--- Begin EXCERPT ---

NVIDIA / nccl

Optimized primitives for collective multi-GPU communication
Other
3.24k stars 817 forks source link

Why "Enable LL128 by default only on Volta/Ampere/Hopper+NVLink"? #786

Open mtxuhao opened 1 year ago

mtxuhao commented 1 year ago

Hi, NCCL teamers:

Why "Enable LL128 by default only on Volta/Ampere/Hopper+NVLink"? the root reason? thx https://github.com/NVIDIA/nccl/blob/f3d51667838f7542df8ea32ea4e144d812b3ed7c/src/graph/tuning.cc#L229

sjeaugey commented 1 year ago

Hi, That is because LL128 relies on the assumption that a 128B store will reach the other GPU in ascending address order, which is quite fragile.

Therefore we only enable it on platforms where we have verified that all the chain was giving that guarantee, being conservative as we don't want our users to experience silent data corruption.

If you're brave, you can enable it on non-supported platforms with NCCL_PROTO=LL,LL128,SIMPLE. No guarantees it won't hurt you one day though...

--- End EXCERPT ---
--- Begin COLLECTED DATA ---

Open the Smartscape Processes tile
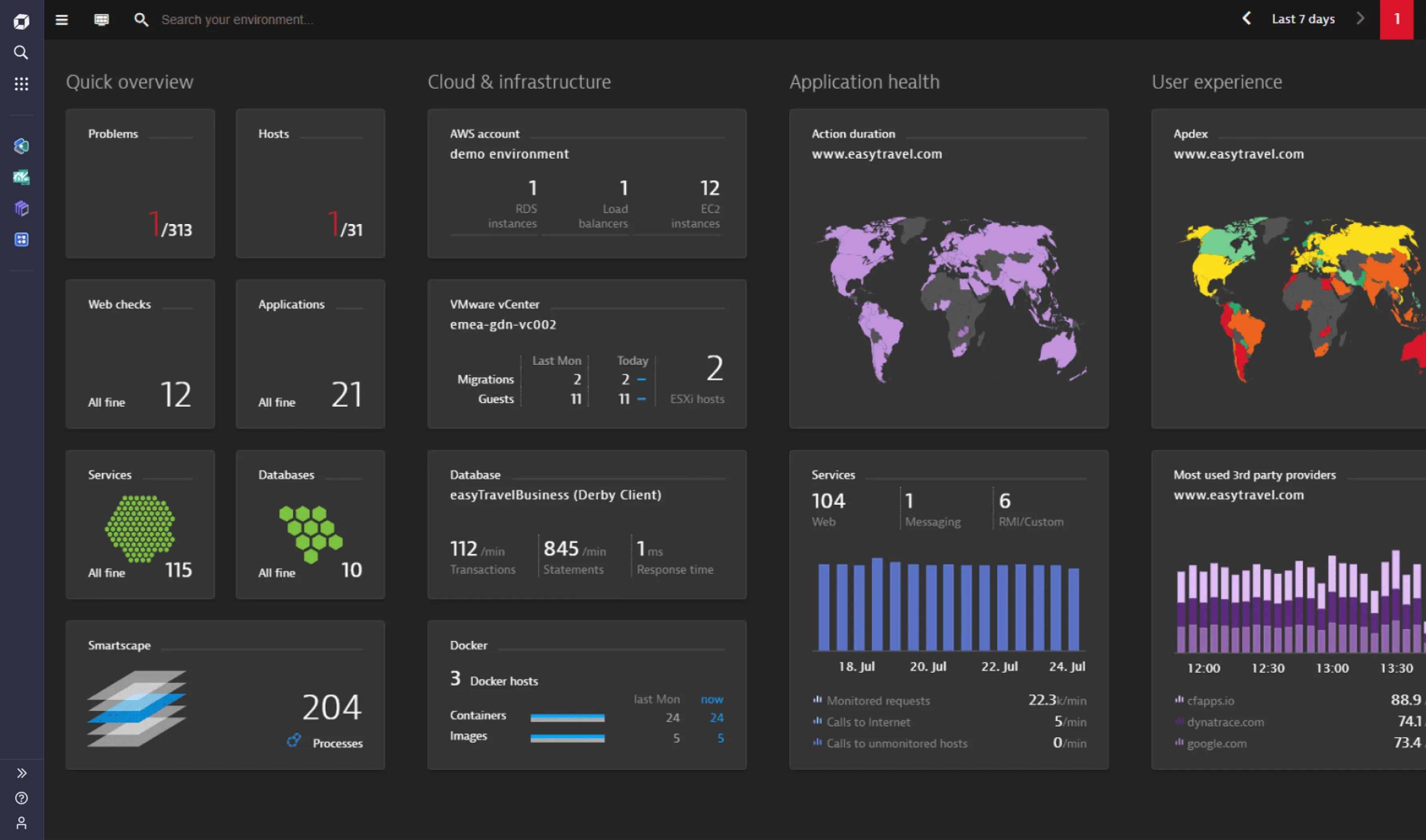1426x840 pixels. [x=225, y=694]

--- End COLLECTED DATA ---

■ REQUIRED TASK
Answer these questions from the NCCL thread, one answer per line.
(a) How many forks does the repository show?
(b) What does LL128 assume about a 128B store?
(c) Which setting enables LL128 on platforms that are not supported?

■ TASK SOLUTION
(a) 817
(b) That it will reach the other GPU in ascending address order.
(c) NCCL_PROTO=LL,LL128,SIMPLE